Deutschland, du Opfer!

Kommentar

in (01.11.2005)

Gedenktage in diesem Jahr, ob zur Landung in der Normandie oder das "Fest der Demokratie" am 8. Mai beschäftigten sich mit dem Nationalsozialismus. Doch dabei ist nicht Alles gut gemeinte gleich gut.

Vom Gedenktag zur Landung in der Normandie, an dem erstmals ein deutscher Kanzler teilnahm bis zum "Fest der Demokratie" am 8. Mai wurde sich besonders dieses Jahr mit dem Nationalsozialismus beschäftigt, dabei ist nicht Alles gut gemeinte gleich gut.

In den Medien, zum Beispiel bis zum 8. Mai in einer täglichen Serie der Süddeutschen Zeitung, kamen vor allem die deutschen "Opfer" vor. Guido Knopps populäre History-Reihe, die in den 90ern mit Serien wie "Hitler - Eine Bilanz" und "Hitlers Helfer" Geschichtsunterricht massenkompatibel und fernsehreif machte, widmete sich im neuen Jahrtausend vor allem den deutschen "Vertriebenen" und Kriegsgefangenen in der Sowjetunion. Dies wurde auch allgemein als Novum dargestellt, so als ob die Beschäftigung vor allem mit den deutschen Toten nicht schon seit dem Ende des Krieges Usus wäre. Die seit den 20ern alljährlich begangenen Volkstrauertage gedenken unterschiedslos aller Opfer des Krieges. Im Bundestag wird an diesem Datum neben der deutschen Nationalhymne das Lied "Der gute Kamerad" gespielt. Die Verdrängung der deutschen Kriegsschuld und der Tatsache, dass nicht nur Hitler und seine fünf Freunde den Holocaust verursacht haben, ist also nichts Neues.
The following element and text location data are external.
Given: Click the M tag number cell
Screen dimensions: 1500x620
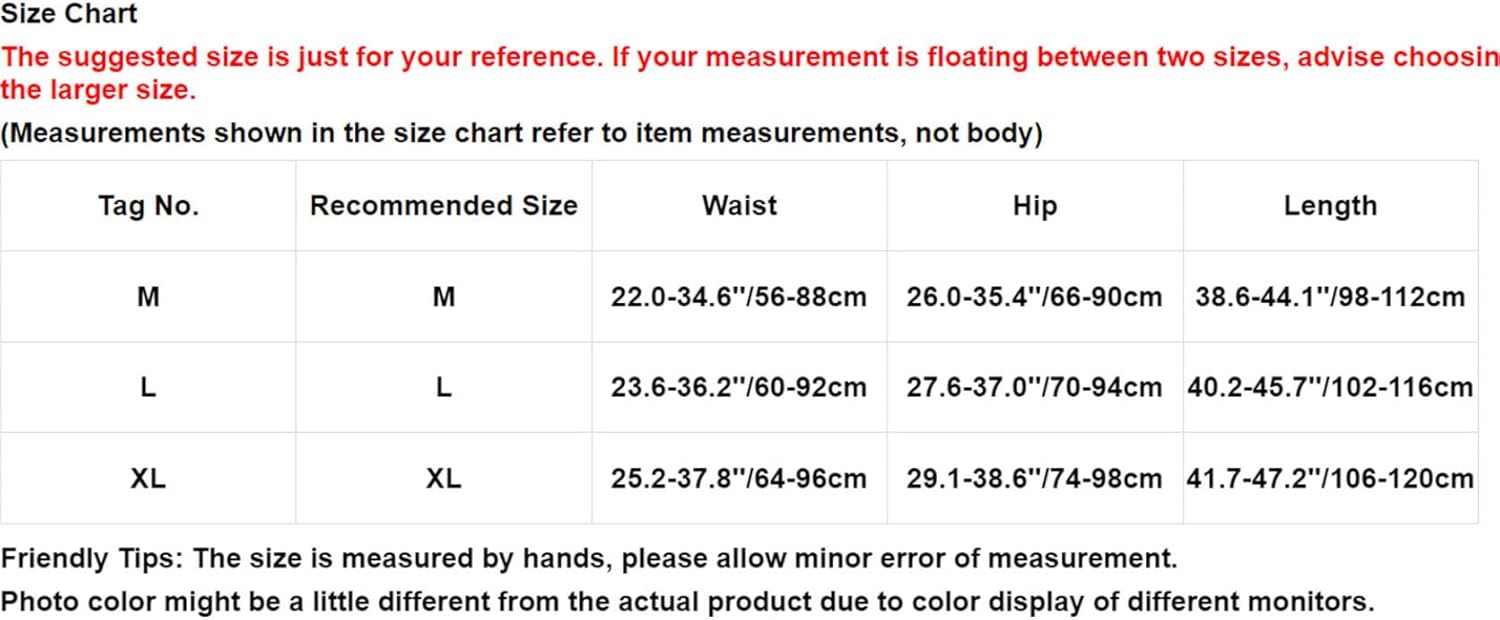Looking at the screenshot, I should (148, 297).
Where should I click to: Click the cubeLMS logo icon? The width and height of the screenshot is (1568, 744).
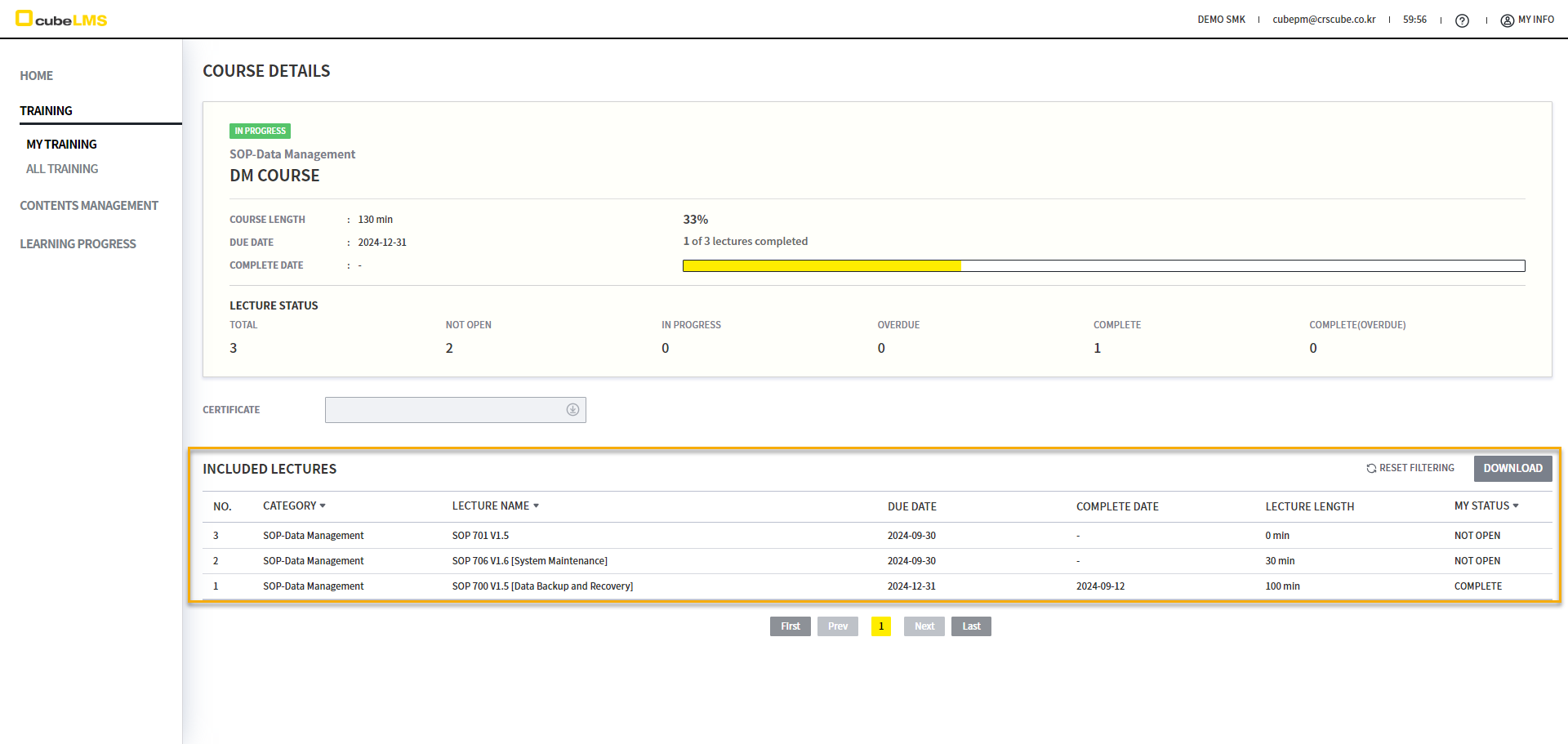pos(24,18)
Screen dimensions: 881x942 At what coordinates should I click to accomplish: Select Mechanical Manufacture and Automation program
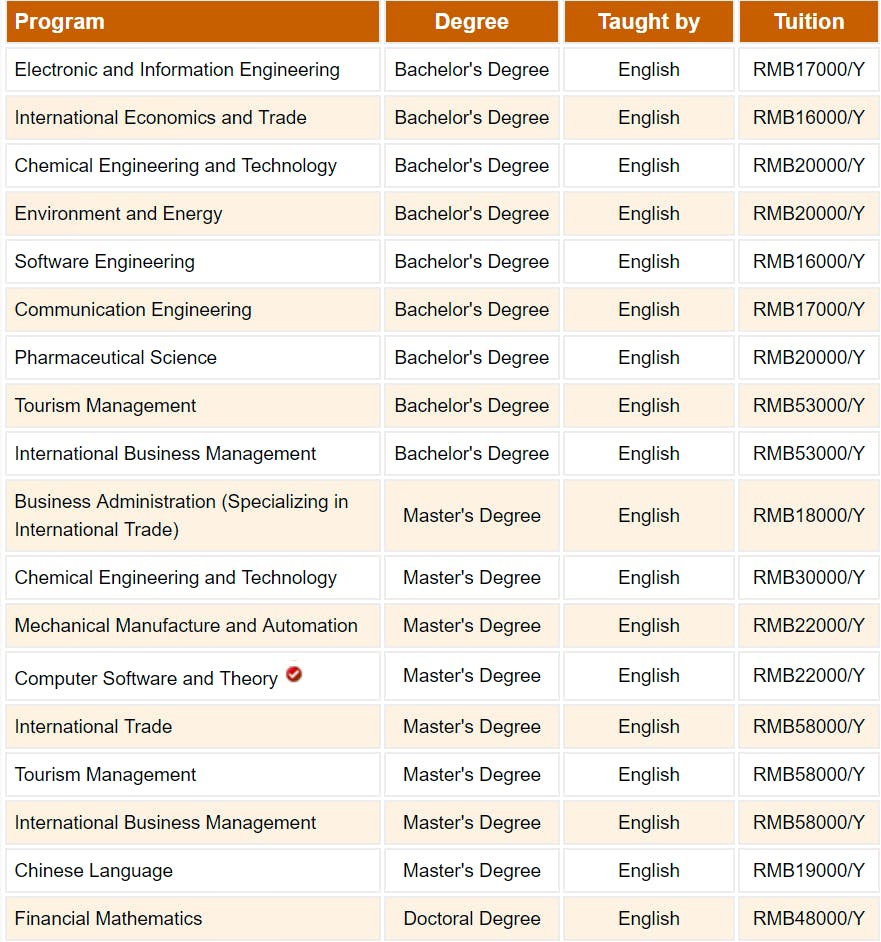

Die Brutalität des deutschen Vernichtungskrieges und des Holocaust werden von der bürgerlichen Öffentlichkeit zwar wahrgenommen, aber mit den deutschen Verlusten, den Heimatvertriebenen, den Kriegsgefangenen, den vergewaltigten Frauen und den Bombenopfern aufgerechnet und auf eine Stufe gestellt. Die Singularität von Auschwitz und der Fakt der Kriegsschuld werden so nivelliert, irgendwie waren ja alle Opfer, irgendwie sind alle in diesen Krieg reingeschlittert und nachher gab es ein böses Erwachen auf allen Seiten.

Am 13. Februar vor 60. Jahren wurde Dresden von der britischen Royal Air Force bombardiert. Eine Bombardierung wie viele andere, möchte mensch meinen. Die Art und Weise, wie seitens der Zivilgesellschaft und der Nazis mit diesem Datum umgegangen wird, zeigt wie deutsches Geschichtsgedächtnis funktioniert.
Im offiziellen Gedenken der Stadt Dresden wird vor allem der Opfer der Bombardierung gedacht, die als unnötig, grausam und im Endeffekt als Kriegsverbrechen dargestellt wird. Damit wird, bewusst oder unbewusst Nazipropaganda übernommen: Dresden wird als militärisch unwichtige Kulturstadt dargestellt, die Opferzahlen werden verzehnfacht und Hetzjagden auf Zivilisten durch Bomber erfunden, die rein technisch gar nicht möglich gewesen wären. Vergessen wird, dass Dresden der Verkehrsknotenpunkt für die Ostfront und die Deportation war. Die deutsche Schuld, von den Nazis geleugnet, wird von der deutschen Zivilgesellschaft anerkannt. So kann mit dem guten Gewissen, aus der Geschichte gelernt zu haben, England vorgeworfen werden, dass sie sich nicht genug mit den eigenen Kriegsverbrechen auseinandersetzen. Als die Queen vor kurzem Deutschland besuchte, wurden Stimmen laut, die von ihr eine Entschuldigung für den 13. Februar forderten.
Mit diesem guten Gewissen und Geschichtsverständnis fällt es natürlich auch nicht schwer, für Deutschland einen Sitz im UN-Sicherheitsrat zu fordern: Denn wer seine "Auschwitz-Lektion" gelernt hat, kann anderen Staaten ihr "Auschwitz" unter die Nase reiben und dabei das moralisch beste Gewissen haben, wie am Beispiel der Türkei und dem Massaker an den Armeniern schon im Bundestag passiert. Am deutschen Wesen soll die Welt genesen?